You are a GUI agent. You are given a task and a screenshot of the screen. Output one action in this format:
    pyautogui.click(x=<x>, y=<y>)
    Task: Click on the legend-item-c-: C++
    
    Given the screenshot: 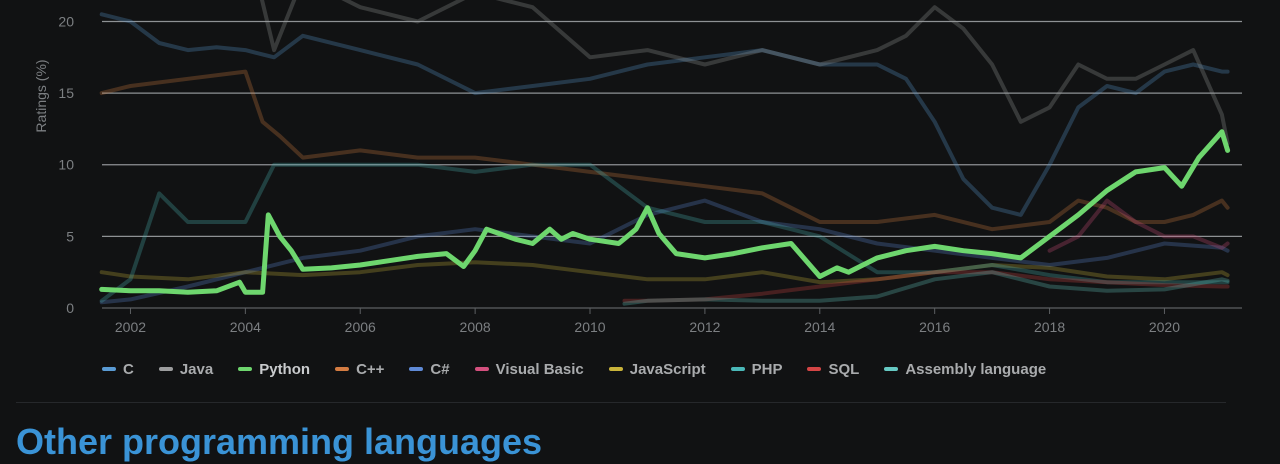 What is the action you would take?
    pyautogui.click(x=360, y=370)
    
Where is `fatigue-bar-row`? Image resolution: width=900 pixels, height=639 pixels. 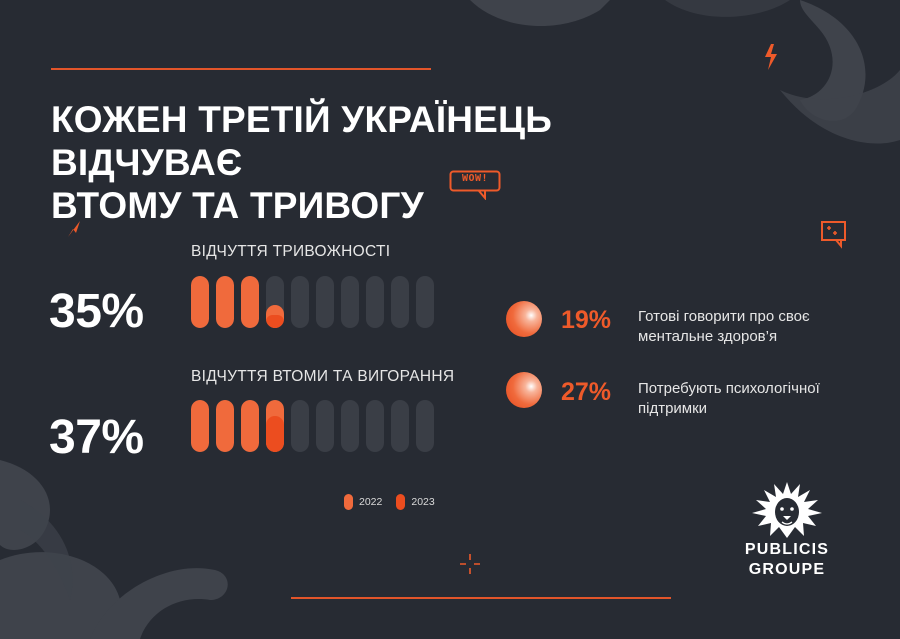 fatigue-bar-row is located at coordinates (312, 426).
------------------------------------------------------------
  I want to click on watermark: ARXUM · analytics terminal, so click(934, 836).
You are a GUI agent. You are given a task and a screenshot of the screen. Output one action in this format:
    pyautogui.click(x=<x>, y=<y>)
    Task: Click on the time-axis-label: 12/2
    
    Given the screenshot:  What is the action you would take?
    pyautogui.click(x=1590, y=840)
------------------------------------------------------------
Opdracht :: Kun je alles vanaf de regel met "I want to click" tot en met de regel met "pyautogui.click(x=1590, y=840)" bijwerken door "screenshot" overal te vervangen door "schermafbeelding" en de rest ongewijzigd te laten? Geef alleen die regels terug.

Uitwerking ::
  I want to click on watermark: ARXUM · analytics terminal, so click(934, 836).
You are a GUI agent. You are given a task and a schermafbeelding of the screen. Output one action in this format:
    pyautogui.click(x=<x>, y=<y>)
    Task: Click on the time-axis-label: 12/2
    
    Given the schermafbeelding:  What is the action you would take?
    pyautogui.click(x=1590, y=840)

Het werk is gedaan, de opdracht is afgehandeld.